In this metabolic ward study, 3 hours of bright light before bed suppressed melatonin levels, reduced fat oxidation (during light exposure and during sleep) and increased carbohydrate oxidation (during sleep).

Background

Exposure to artificial light at night has been associated with a higher body weight and a higher risk of obesity, but the reason for this relationship is unclear.[1] One possibility is that light exposure before sleep may result in a disruption of melatonin signaling and the circadian rhythm, leading to changes in metabolism that predispose people to fat gain.

The study

This randomized controlled crossover trial examined the effect of exposure to light at night on energy metabolism. A total of 10 men (mean age of 26) were assigned to either a bright light at night condition (10,000 lux) or a dim light condition (<50 lux) between 9:00 PM and 12:00 AM, with the participants sleeping from 12:00 to 7:00 AM. The participants were assigned in random order to each condition and later crossed over to the other condition after at least 7 days.
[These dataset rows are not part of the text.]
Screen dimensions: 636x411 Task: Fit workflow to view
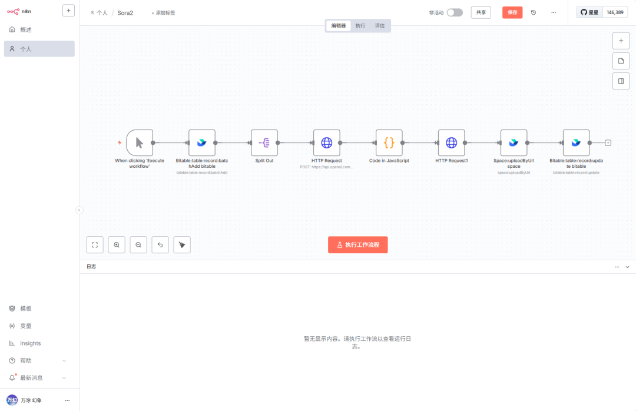95,245
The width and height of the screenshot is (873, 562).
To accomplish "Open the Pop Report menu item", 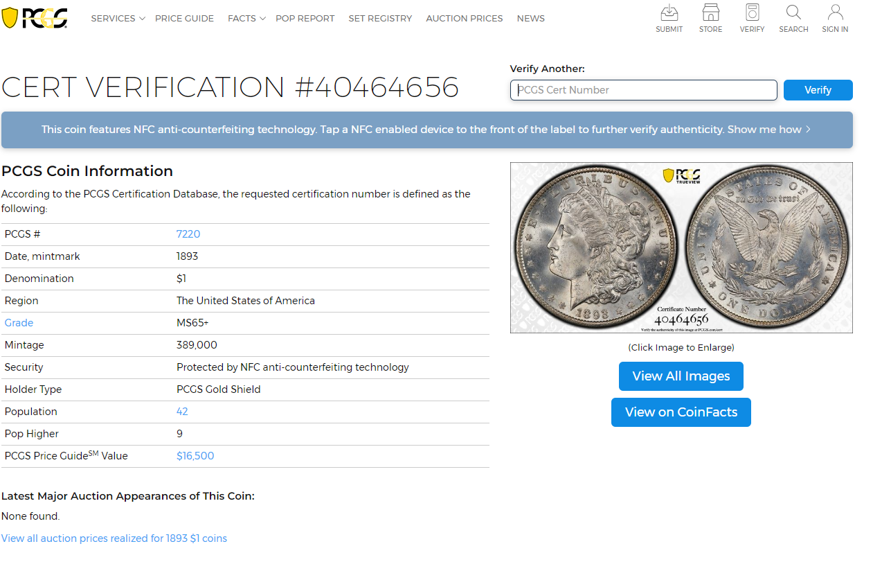I will point(305,19).
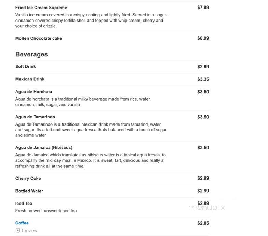Select the Soft Drink menu item

(x=26, y=66)
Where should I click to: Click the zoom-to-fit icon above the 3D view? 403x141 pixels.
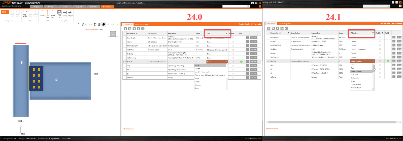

The participants slept in a metabolic chamber, which allowed the investigators to measure their energy expenditure, respiratory quotient (RQ), and oxidation of carbohydrates, fat, and protein. The investigators also assessed the participants’ salivary melatonin (morning and evening) and several sleep parameters (sleep latency, wake after sleep onset, total sleep time, and sleep efficiency).

The results

Compared to the bright light group, melatonin levels were higher in the dim light group in the two hours before bedtime. The area under the curve (AUC; a measure of systemic exposure) for melatonin levels was 63% lower in the bright light group, compared with the dim light group, between 9:00 PM and 12:00 AM.

Compared with the dim light group, the bright light group experienced an increase in RQ during light exposure and during sleep, a decrease in fat oxidation during light exposure and during sleep, and an increase in carbohydrate oxidation during sleep.

There were no differences between groups for any of the sleep parameters.